Extracted entries:
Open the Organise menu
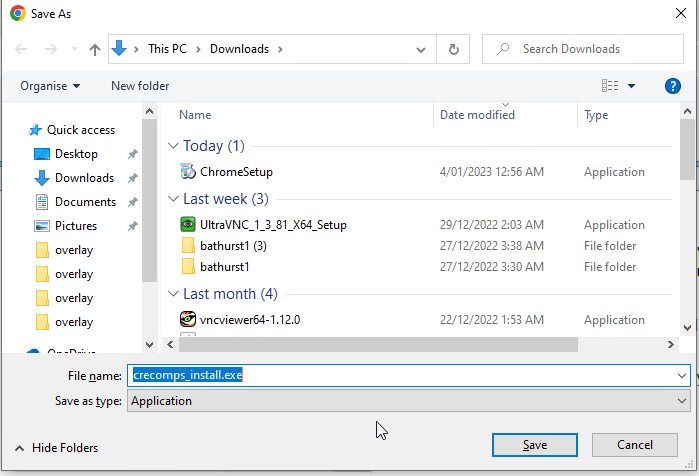Screen dimensions: 699x476 click(50, 86)
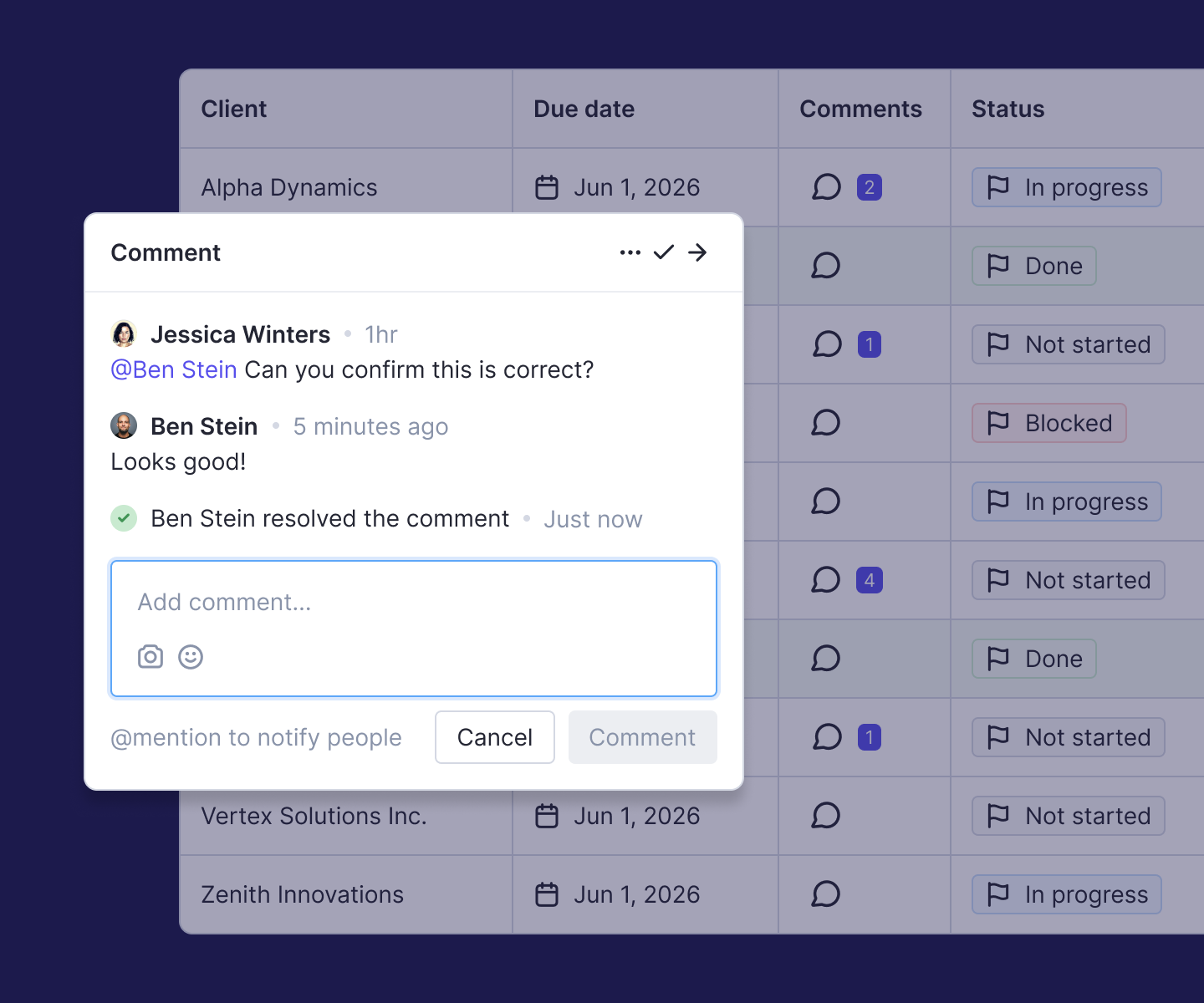Click Jessica Winters' avatar
Viewport: 1204px width, 1003px height.
(x=124, y=334)
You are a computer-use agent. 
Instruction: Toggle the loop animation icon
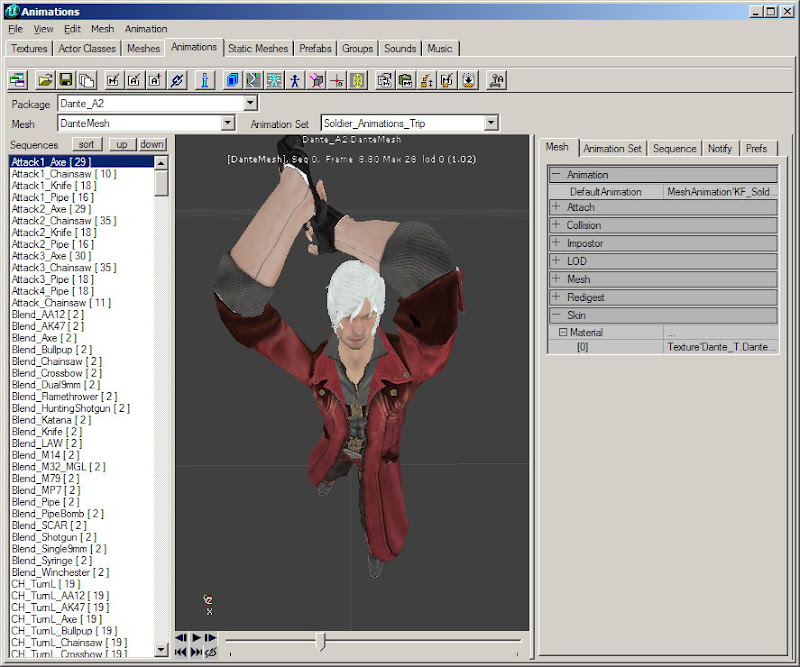click(x=211, y=651)
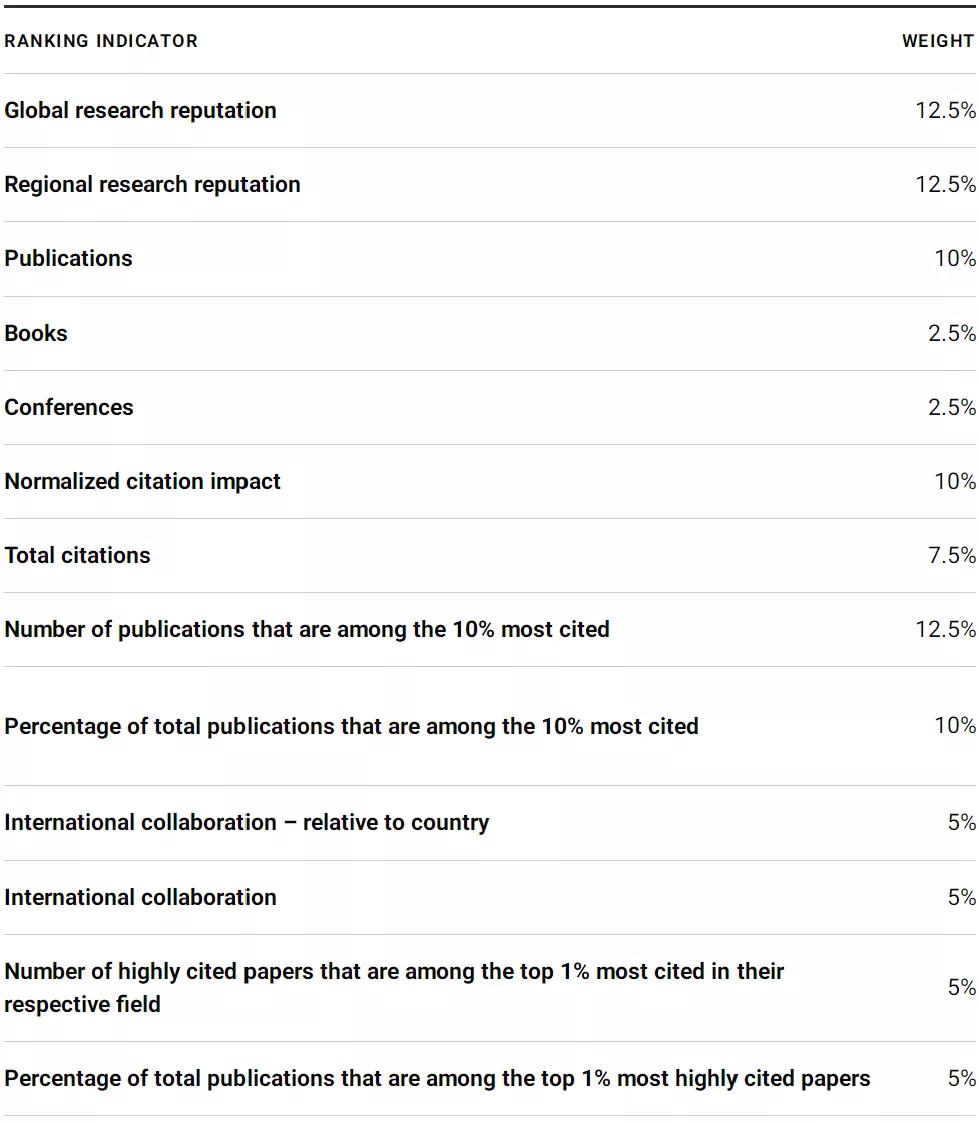Click the 7.5% weight for Total citations
979x1123 pixels.
(x=952, y=555)
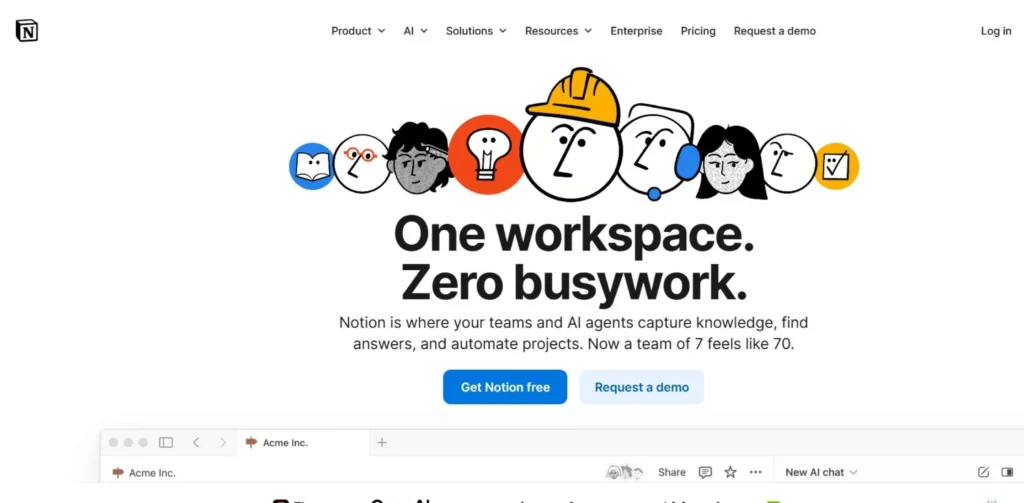Open the three-dots more options menu

tap(756, 472)
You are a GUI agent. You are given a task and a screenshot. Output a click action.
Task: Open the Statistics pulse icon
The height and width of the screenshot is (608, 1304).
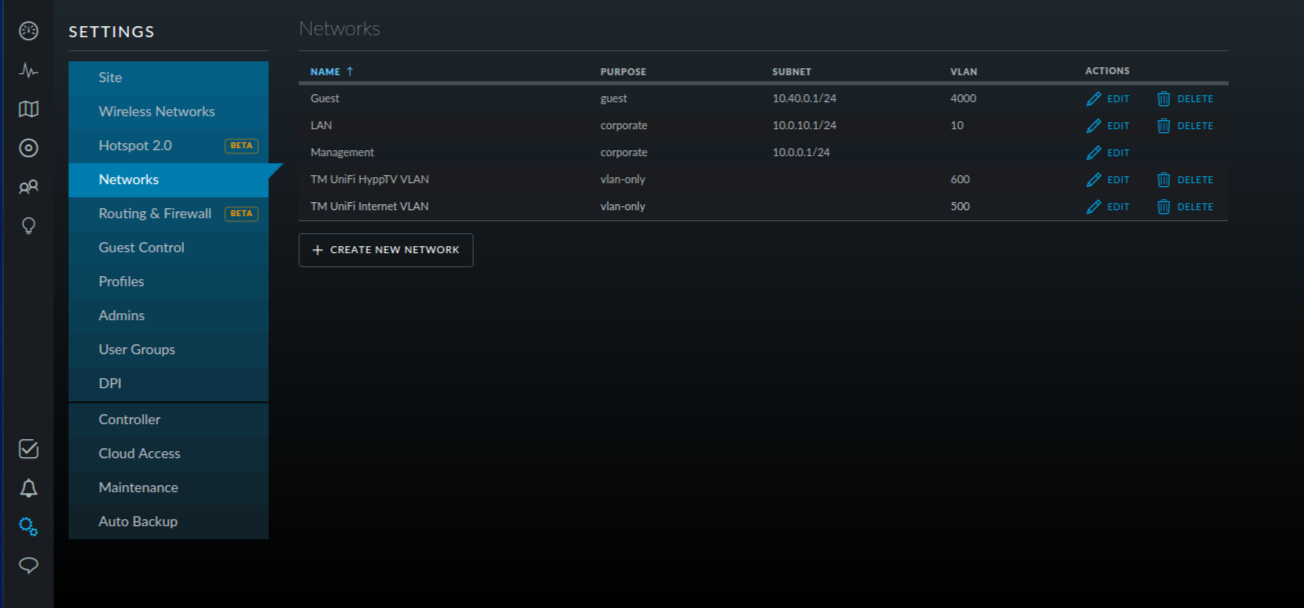point(29,70)
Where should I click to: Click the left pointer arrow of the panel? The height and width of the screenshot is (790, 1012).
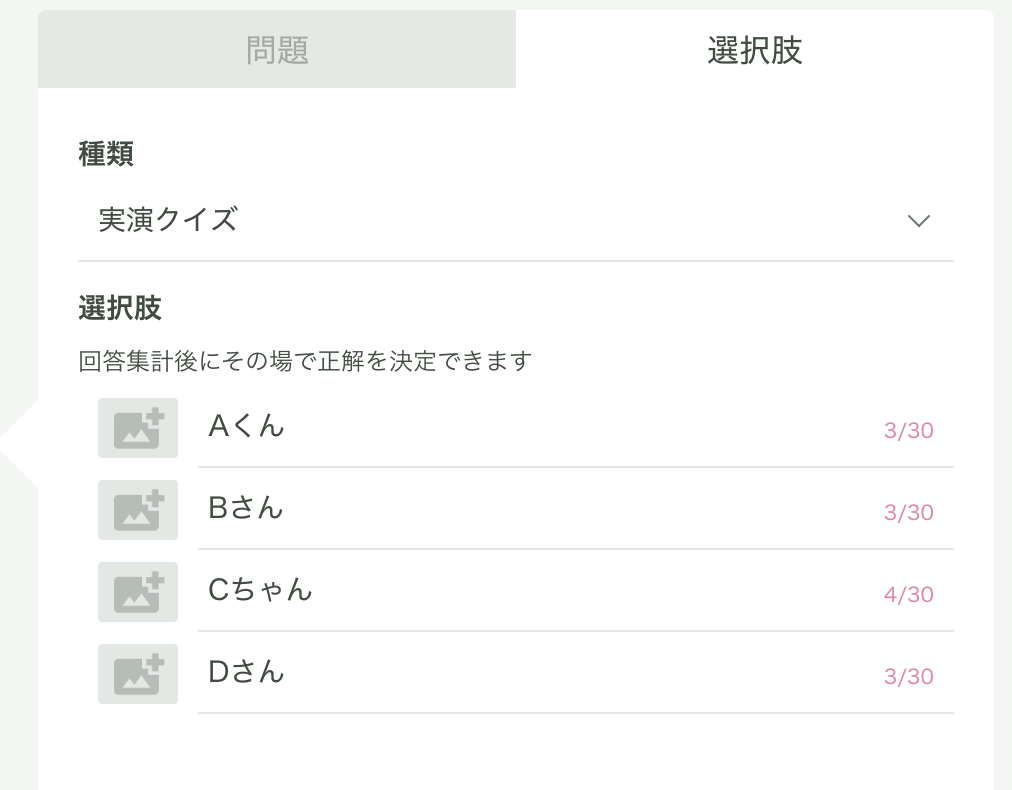click(19, 443)
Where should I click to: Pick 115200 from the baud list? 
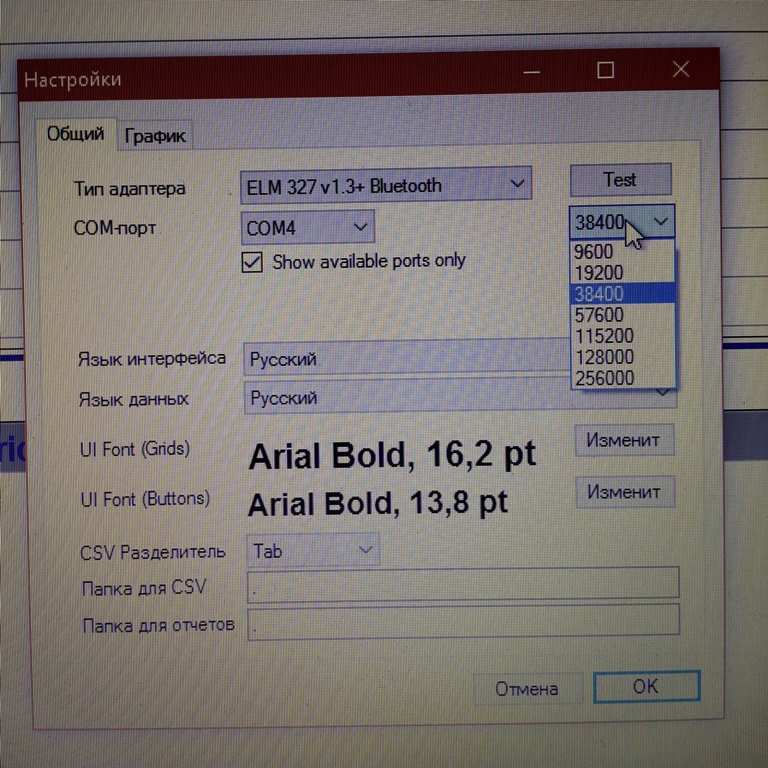pos(603,336)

Description of the task: Identify each line in the records above containing the word "agent"; copy those lines.

Solution to this exercise:
You are a computer-use agent. 
You are a GUI agent. You are given a task and a screenshot. Output a click action.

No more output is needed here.